As is true for all colleges and schools of pharmacy, the amount and quality of each student’s previous pharmacy experiences is variable upon entrance into the professional program. Designing early experiences suitable for all students in the early phases of the core curriculum is challenging but important to achieving a level playing field as students progress to the next level of IPPEs. The placement of this experience so early in the curriculum also may have contributed to the wide differences seen in the depth and breadth of the student responses.
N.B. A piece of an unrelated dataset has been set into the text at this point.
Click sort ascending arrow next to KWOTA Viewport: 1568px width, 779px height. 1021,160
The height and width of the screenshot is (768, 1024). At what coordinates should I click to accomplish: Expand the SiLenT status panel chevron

Future directions for the assignment include administering a validated empathy questionnaire to better assess changes in empathy from the different assignment components. The instructor also plans to expand the learning objectives based on student responses to questions in survey instrument 3 regarding the “single most important thing you learned.” Clearly, the students learned lessons beyond the stated expectations (Table 5), demonstrating the need to incorporate additional discussion at a higher learning level. Consideration will be given regarding where in the curriculum this topic should be further explored.
SUMMARY
This IPPE using an automated medication dispenser improved student understanding of the concept of medication adherence. Students met the learning objectives of the activity and identified reasons for nonadherence beyond the scope of the objectives. Students explored factors affecting medication adherence and provided patient-centered care, which resulted in the development of empathy for some students (although not significant for the entire class) and improved their confidence in providing patient education.
ACKNOWLEDGEMENT
The authors acknowledge and thank the manufacturer and supplier of the Med-E-Lert Automatic Pill Dispenser for providing a dispenser to each second-year pharmacy student. The ideas expressed in this manuscript are those of the authors and in no way are intended to represent the position of others involved in this activity.